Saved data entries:
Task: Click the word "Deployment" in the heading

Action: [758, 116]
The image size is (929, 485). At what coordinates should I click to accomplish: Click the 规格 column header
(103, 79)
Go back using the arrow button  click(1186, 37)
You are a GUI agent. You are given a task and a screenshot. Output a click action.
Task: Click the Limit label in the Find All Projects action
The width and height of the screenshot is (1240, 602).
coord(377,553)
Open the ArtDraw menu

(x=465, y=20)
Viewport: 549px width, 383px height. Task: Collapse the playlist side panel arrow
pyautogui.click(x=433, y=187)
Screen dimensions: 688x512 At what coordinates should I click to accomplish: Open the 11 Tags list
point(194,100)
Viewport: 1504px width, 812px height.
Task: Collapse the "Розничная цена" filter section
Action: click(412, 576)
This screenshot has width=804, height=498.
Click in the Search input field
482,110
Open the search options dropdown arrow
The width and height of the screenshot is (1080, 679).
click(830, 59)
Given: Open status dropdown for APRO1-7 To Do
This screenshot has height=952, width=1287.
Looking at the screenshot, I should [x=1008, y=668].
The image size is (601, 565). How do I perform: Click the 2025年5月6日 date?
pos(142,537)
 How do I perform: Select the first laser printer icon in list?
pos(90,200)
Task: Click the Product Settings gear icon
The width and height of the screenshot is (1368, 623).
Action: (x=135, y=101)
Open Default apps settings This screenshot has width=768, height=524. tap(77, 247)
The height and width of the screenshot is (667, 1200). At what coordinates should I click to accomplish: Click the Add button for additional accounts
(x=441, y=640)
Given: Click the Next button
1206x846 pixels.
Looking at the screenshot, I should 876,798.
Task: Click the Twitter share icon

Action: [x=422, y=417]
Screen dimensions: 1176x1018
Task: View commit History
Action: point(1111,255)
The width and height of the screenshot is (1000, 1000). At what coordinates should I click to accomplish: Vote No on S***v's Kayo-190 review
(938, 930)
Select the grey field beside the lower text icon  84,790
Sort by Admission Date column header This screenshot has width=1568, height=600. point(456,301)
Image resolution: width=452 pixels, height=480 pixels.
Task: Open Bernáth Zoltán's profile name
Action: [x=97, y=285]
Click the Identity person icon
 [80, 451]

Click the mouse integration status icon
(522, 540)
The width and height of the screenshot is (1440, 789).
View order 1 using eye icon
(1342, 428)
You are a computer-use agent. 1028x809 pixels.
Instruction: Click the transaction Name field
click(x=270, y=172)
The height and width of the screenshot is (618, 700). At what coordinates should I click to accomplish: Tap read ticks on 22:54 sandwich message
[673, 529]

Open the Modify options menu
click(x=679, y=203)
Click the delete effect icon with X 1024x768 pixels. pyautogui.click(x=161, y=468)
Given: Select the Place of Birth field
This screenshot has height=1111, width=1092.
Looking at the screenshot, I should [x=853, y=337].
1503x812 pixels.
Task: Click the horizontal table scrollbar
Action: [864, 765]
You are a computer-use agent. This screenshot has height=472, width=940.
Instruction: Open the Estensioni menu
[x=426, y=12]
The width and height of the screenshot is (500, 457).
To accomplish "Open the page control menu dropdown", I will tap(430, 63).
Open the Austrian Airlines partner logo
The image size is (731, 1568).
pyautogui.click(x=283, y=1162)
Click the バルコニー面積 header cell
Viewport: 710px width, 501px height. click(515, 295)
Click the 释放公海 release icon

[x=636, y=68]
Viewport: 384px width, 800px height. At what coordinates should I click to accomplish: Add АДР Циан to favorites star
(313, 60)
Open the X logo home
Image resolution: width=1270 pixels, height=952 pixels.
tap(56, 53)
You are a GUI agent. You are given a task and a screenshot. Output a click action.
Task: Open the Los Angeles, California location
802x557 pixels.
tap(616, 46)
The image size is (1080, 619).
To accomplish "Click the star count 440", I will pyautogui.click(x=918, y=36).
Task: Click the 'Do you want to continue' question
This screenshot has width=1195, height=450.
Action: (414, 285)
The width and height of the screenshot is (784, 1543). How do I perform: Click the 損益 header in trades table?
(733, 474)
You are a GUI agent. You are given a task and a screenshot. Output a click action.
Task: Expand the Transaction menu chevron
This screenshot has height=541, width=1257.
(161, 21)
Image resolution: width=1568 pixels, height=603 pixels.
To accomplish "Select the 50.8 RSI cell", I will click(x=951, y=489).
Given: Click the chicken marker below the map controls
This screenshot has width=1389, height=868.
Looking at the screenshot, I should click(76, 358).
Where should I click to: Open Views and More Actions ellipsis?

Task prompt:
The lines above should be duplicated exactly.

Output for this exercise:
Task: Click the word "Deployment" in the heading

Action: [758, 116]
The image size is (929, 485). At what coordinates should I click to accomplish: Click the 规格 column header
(103, 79)
Go back using the arrow button  click(1186, 37)
You are a GUI agent. You are given a task and a screenshot. Output a click action.
Task: Click the Limit label in the Find All Projects action
The width and height of the screenshot is (1240, 602).
coord(377,553)
Open the ArtDraw menu

(x=465, y=20)
Viewport: 549px width, 383px height. Task: Collapse the playlist side panel arrow
pyautogui.click(x=433, y=187)
Screen dimensions: 688x512 At what coordinates should I click to accomplish: Open the 11 Tags list
point(194,100)
Viewport: 1504px width, 812px height.
Task: Collapse the "Розничная цена" filter section
Action: click(412, 576)
This screenshot has width=804, height=498.
Click in the Search input field
482,110
Open the search options dropdown arrow
The width and height of the screenshot is (1080, 679).
click(830, 59)
Given: Open status dropdown for APRO1-7 To Do
This screenshot has height=952, width=1287.
Looking at the screenshot, I should [x=1008, y=668].
The image size is (601, 565). How do I perform: Click the 2025年5月6日 date?
pos(142,537)
 How do I perform: Select the first laser printer icon in list?
pos(90,200)
Task: Click the Product Settings gear icon
The width and height of the screenshot is (1368, 623).
Action: (x=135, y=101)
Open Default apps settings This screenshot has width=768, height=524. tap(77, 247)
The height and width of the screenshot is (667, 1200). At what coordinates should I click to accomplish: Click the Add button for additional accounts
(x=441, y=640)
Given: Click the Next button
1206x846 pixels.
Looking at the screenshot, I should 876,798.
Task: Click the Twitter share icon

Action: [x=422, y=417]
Screen dimensions: 1176x1018
Task: View commit History
Action: point(1111,255)
The width and height of the screenshot is (1000, 1000). At what coordinates should I click to accomplish: Vote No on S***v's Kayo-190 review
(938, 930)
Select the grey field beside the lower text icon  84,790
Sort by Admission Date column header This screenshot has width=1568, height=600. point(456,301)
Image resolution: width=452 pixels, height=480 pixels.
Task: Open Bernáth Zoltán's profile name
Action: [x=97, y=285]
Click the Identity person icon
 [80, 451]

Click the mouse integration status icon
(522, 540)
The width and height of the screenshot is (1440, 789).
View order 1 using eye icon
(1342, 428)
You are a computer-use agent. 1028x809 pixels.
Instruction: Click the transaction Name field
click(x=270, y=172)
The height and width of the screenshot is (618, 700). At what coordinates should I click to accomplish: Tap read ticks on 22:54 sandwich message
[673, 529]

Open the Modify options menu
click(x=679, y=203)
Click the delete effect icon with X 1024x768 pixels. pyautogui.click(x=161, y=468)
Given: Select the Place of Birth field
This screenshot has height=1111, width=1092.
Looking at the screenshot, I should [x=853, y=337].
1503x812 pixels.
Task: Click the horizontal table scrollbar
Action: [864, 765]
You are a computer-use agent. This screenshot has height=472, width=940.
Instruction: Open the Estensioni menu
[x=426, y=12]
The width and height of the screenshot is (500, 457).
To accomplish "Open the page control menu dropdown", I will tap(430, 63).
Open the Austrian Airlines partner logo
The image size is (731, 1568).
pyautogui.click(x=283, y=1162)
Click the バルコニー面積 header cell
Viewport: 710px width, 501px height. click(515, 295)
Click the 释放公海 release icon

[x=636, y=68]
Viewport: 384px width, 800px height. At what coordinates should I click to accomplish: Add АДР Циан to favorites star
(313, 60)
Open the X logo home
Image resolution: width=1270 pixels, height=952 pixels.
tap(56, 53)
You are a GUI agent. You are given a task and a screenshot. Output a click action.
Task: Open the Los Angeles, California location
802x557 pixels.
tap(616, 46)
The image size is (1080, 619).
To accomplish "Click the star count 440", I will pyautogui.click(x=918, y=36).
Task: Click the 'Do you want to continue' question
This screenshot has width=1195, height=450.
Action: (414, 285)
The width and height of the screenshot is (784, 1543). How do I perform: Click the 損益 header in trades table?
(733, 474)
You are a GUI agent. You are given a task and a screenshot. Output a click action.
Task: Expand the Transaction menu chevron
This screenshot has height=541, width=1257.
(161, 21)
Image resolution: width=1568 pixels, height=603 pixels.
To accomplish "Select the 50.8 RSI cell", I will click(x=951, y=489).
Given: Click the chicken marker below the map controls
This screenshot has width=1389, height=868.
Looking at the screenshot, I should click(76, 358).
Where should I click to: Open Views and More Actions ellipsis?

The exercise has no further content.